Coral foi notificada sucessivas vezes para retomar as obras, mas não apresentou resposta dentro do prazo em pelo menos duas ocasiões | Foto: Prefeitura de Juazeiro do Norte

O Processo Administrativo de Responsabilização (PAR) instaurado durante a campanha eleitoral de 2024 para apurar a paralisação de obras de asfaltamento executadas pela empresa Coral Construtora Rodovalho Alencar Ltda., em Juazeiro do Norte, foi concluído na última sexta-feira (23), mais de um ano após o caso ganhar repercussão. A empresa sofreu penalidade administrativa por inexecução parcial dos contratos.

O procedimento foi aberto em setembro de 2024, após a Secretaria de Infraestrutura (Seinfra) comunicar a interrupção de serviços relacionados a três contratos de pavimentação, recuperação de vias e obras de drenagem em diversos bairros da cidade. Relatórios técnicos e registros fotográficos com geolocalização apontaram a ausência de equipes em bairros como Frei Damião e Vila Real, enquanto, no mesmo período, a empresa executava serviços semelhantes em Crato e Barbalha.

À época, o então candidato à reeleição, Glêdson Bezerra (Podemos), levantou a suspeita de possível interferência de “forças externas” com o objetivo de prejudicar sua campanha. “Algo muito grave aconteceu. Eles [Coral] pararam todas as obras. Nós temos um contrato, vamos promover todas as diligências necessárias. […] De acordo com as informações que recebemos, se [a empresa] continuasse os trabalhos, estaríamos ganhando popularidade”, disse o prefeito durante um ato de campanha no bairro Leandro Bezerra.

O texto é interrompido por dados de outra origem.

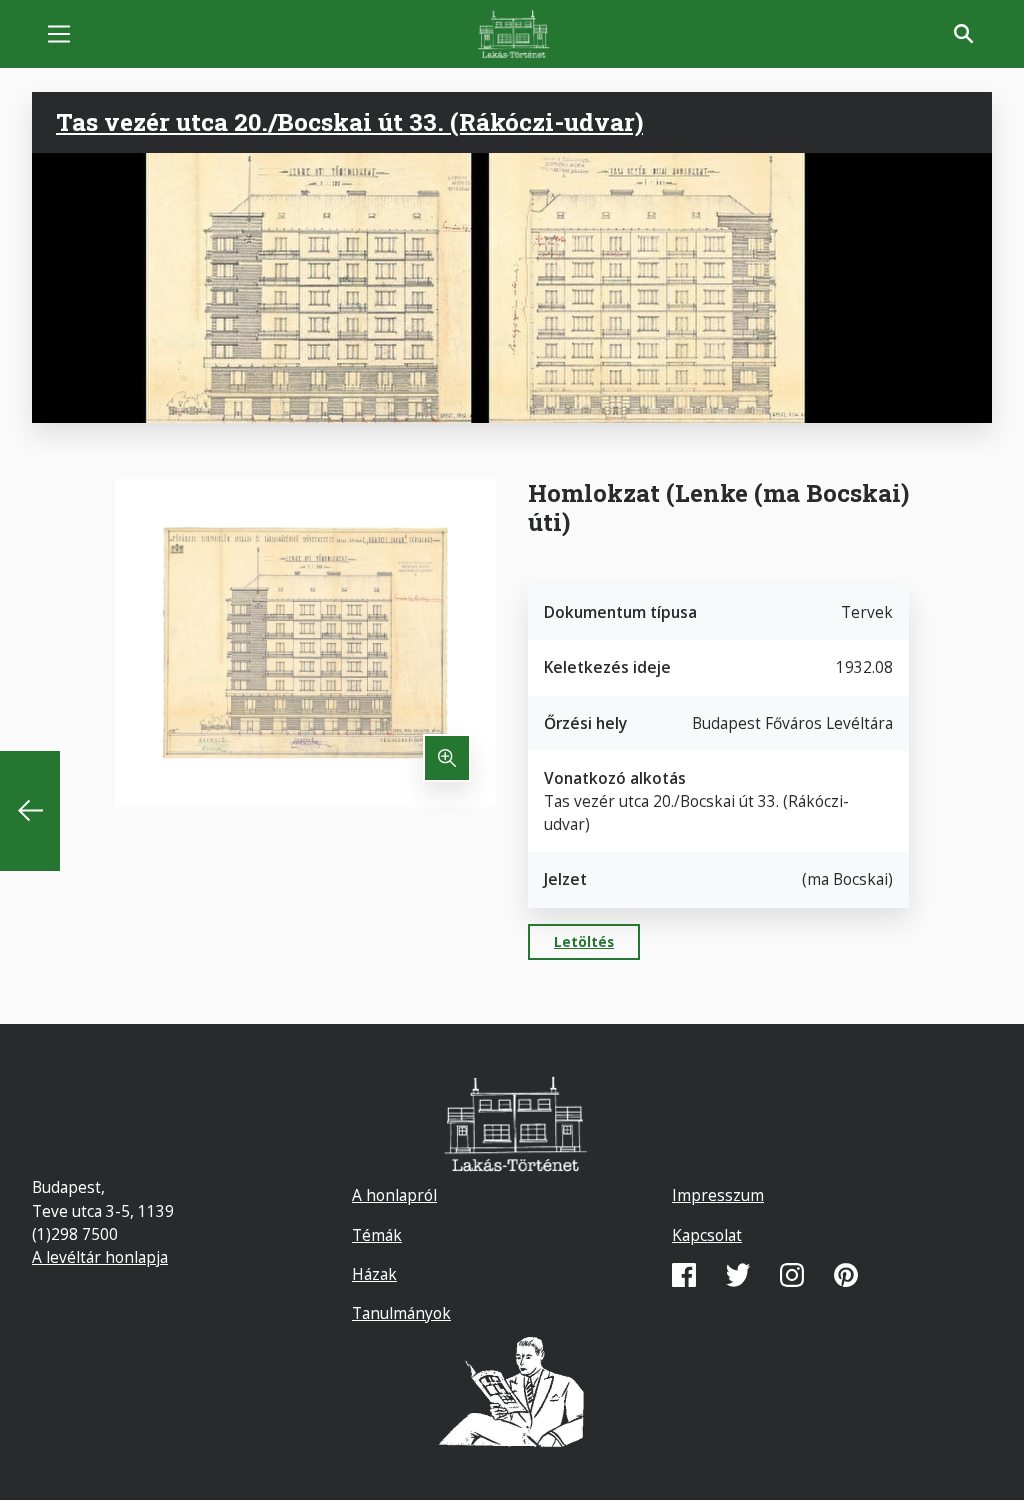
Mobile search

De acordo com o relatório conclusivo da Comissão Processante de Responsabilização, vinculada à Controladoria e Planejamento Geral do Município (Coplag), ficou caracterizada a inexecução parcial dos contratos, com paralisação injustificada dos serviços de pavimentação asfáltica entre os dias 12 e 17 de setembro e de 19 de setembro a 8 de outubro de 2024. A comissão destacou que a empresa foi notificada sucessivas vezes para retomar as obras, mas não apresentou resposta dentro do prazo em pelo menos duas ocasiões.

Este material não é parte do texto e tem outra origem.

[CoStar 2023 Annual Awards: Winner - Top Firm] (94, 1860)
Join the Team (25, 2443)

Apesar do reconhecimento do descumprimento contratual, a Coplag entendeu que não caberia a aplicação de multa, uma vez que os contratos foram concluídos dentro do prazo de vigência, conforme previsão expressa nas cláusulas contratuais. Também foi afastada a penalidade de impedimento de licitar com o município. Diante disso, a Controladoria aplicou à empresa apenas a penalidade de advertência. Ainda cabe recurso.

Outro lado

A defesa da Coral alegou no processo que não houve paralisação, mas apenas suspensão temporária do asfaltamento em razão de falha técnica na usina de produção do asfalto. A construtora afirmou ainda que os relatórios da Seinfra se limitaram a apresentar fotografias de serviços realizados pela empresa em outros municípios, “que não possuem relação com o objeto deste procedimento”.

A justificativa, no entanto, não foi acompanhada de documentação comprobatória nem de comunicação prévia à administração municipal. “A usina fornecedora é uma só para toda a região, caso a falha acontecesse, o serviço de pavimentação deveria ser paralisado nas cidades vizinhas também, porém é possível visualizar o serviço de pavimentação sendo realizado em Crato, na data de 20/09/2024, e em Barbalha na mesma data e, em 24/09/2024”, rebateu a Coplag.